Under Peck's method, which has pushed the boundaries of ground engineering, tunnels and dams are designed optimistically by closely monitoring soil behaviour during construction. This enables the structure to be designed to the limit of what is possible.
The OM requires robust fall back positions that can be implemented if at any time safety is in danger of being compromised. The technique reflected Peck's belief in sound engineering judgment and testing as opposed to the emerging science of numerical analysis and modelling.
Peck first used the technique when working with "the founder of modern soil mechanics" Karl Terzaghi on the Chicago subway project 1939-42. He eventually formalised his ideas in his seminal Rankine Lecture at the Institution of Civil Engineers in 1969.
He described it as "allowing nature to speak for herself".
"Nothing is better practice than predicting and verifying how the subsurface materials will behave, and adjusting the design and construction procedures on the basis of the observations as a project proceeds."
Peck's method was championed by his profession, but many project clients and insurers remained suspicious of the OM because of its uncertainty and were reluctant to sanction it despite its obvious success on major projects, including the Channel Tunnel.
In the UK, it was most commonly used as a "best way out" to rescue projects that had spiralled out of control, months behind schedule and millions of pounds over budget. Despairing clients would finally succumb to project engineers who had been calling for the OM to be used from day one.
But Peck spoke out against a "misuse" of his method through "overreliance" on modern theory and computer analysis that did not take proper account of ground conditions. "Theory and calculations are not a substitute for judgment, but only the basis for sounder judgement," he said.
Peck spoke from long experience of consulting on more than 1000 projects during a long career. Most of these were trouble shot in the lecture hall during a long academic career as professor of foundation engineering at the University of Illinois from 1948-74.

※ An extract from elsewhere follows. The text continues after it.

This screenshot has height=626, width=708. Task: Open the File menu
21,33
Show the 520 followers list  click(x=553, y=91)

Peck was famous for making his students turn off their calculators and pack up their slide rulers, and instead think more laterally about how to solve complex engineering challenges on real-life case studies.

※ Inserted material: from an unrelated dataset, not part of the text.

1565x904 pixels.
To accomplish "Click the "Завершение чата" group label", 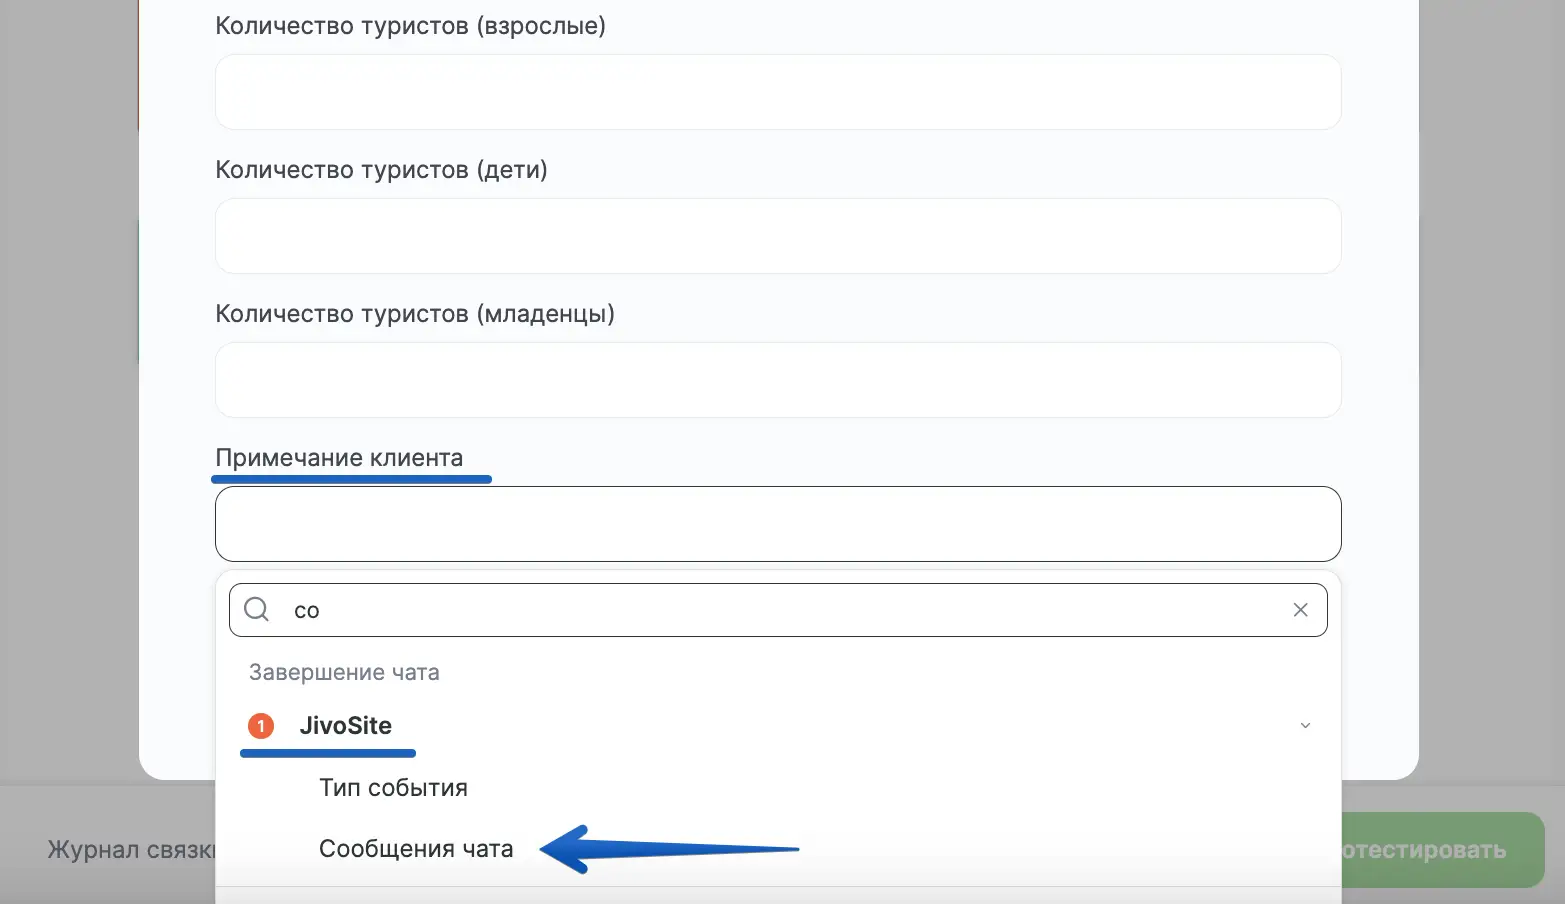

Students would not be allowed to leave until they had distilled the essence of the problem and come up with a potential approach to solving it on one sheet of paper. Peck said: "If you can't reduce a difficult engineering problem to just one 8.5 by 11 inch sheet of paper you will probably never understand it."
Internationally respected soil mechanic professor John Burland of Imperial College London said of him: "He was a brilliant educator whose great strength was teaching from case histories to distil the essence of a problem."
Ralph Brazleton Peck was an only child born 23 June 1912 in Winnipeg, Canada, to American parents Orwin K and Ethel Huyck Peck. His father was a civil engineer who was designing bridges for the Northern Pacific Railway in Canada when his son was born. The Peck family eventually settled in Denver, Colorado, where his father worked on the Rio Grande Western Railroad.
His father's all consuming passion for bridge engineering was catchy and Peck developed an early ambition to be an engineer. Peck graduated in civil engineering from Rensselaer Polytechnic Institute in Troy, New York, in 1934. After completing a doctorate in 1937, he started working as a bridge engineer in the state but was quickly laid off because there was not enough work for him.
This early professional misfortune proved the turning point of his life. Unemployed, Peck applied, and was accepted, to study a course at Harvard in the new subject of soil mechanics.
His big break followed soon after in 1939 when he was appointed to the Chicago subway project as an assistant to Terzaghi, with whom he co-authored Soil Mechanics in Engineering Practice in 1948 – still regarded as the industry bible.
For the next three years, Peck worked with the tireless Terzaghi, an experience that would prove invaluable in his later work on subway systems in Washington and San Francisco, the Trans-Alaskan Pipeline system, the James Bay Dam in Quebec, the stabilisation of the Dead Sea dikes and the strengthening of subsiding ground beneath the Leaning Tower of Pisa.
In 1974 his services to engineering were recognised when he was awarded a National Medal of Science by US President Gerald Ford. By now, retired to Albuquerque, New Mexico, he continued to be much in demand as a consultant. His final project, the Rion-Antiron Bridge in Greece, received the American Society of Civil Engineers' Outstanding Civil Engineering Award in 2005.
Peck was a colourful personality who actively encouraged his fellow engineers to defy the dull and diffident image their profession suffered from. "The intense technical nature of engineering can lead to a deficiency in an engineer's social, spiritual and cultural life, and an inability to communicate effectively," he said. "A deliberate effort to broaden interests and read widely is needed."
Most of the engineers he came into contact with could not help but respond positively to his human touch.
"He was an amazing communicator with a lively sense of humour, but he was also a very gentle, self-effacing person who was always interested in what you were doing," said professor Burland. "He was a really much-loved figure."
Peck died of congestive heart failure on 18 February in Albuquerque, New Mexico, aged 95. His wife Marjorie died in 1996. He is survived by his daughter Nancy and son James.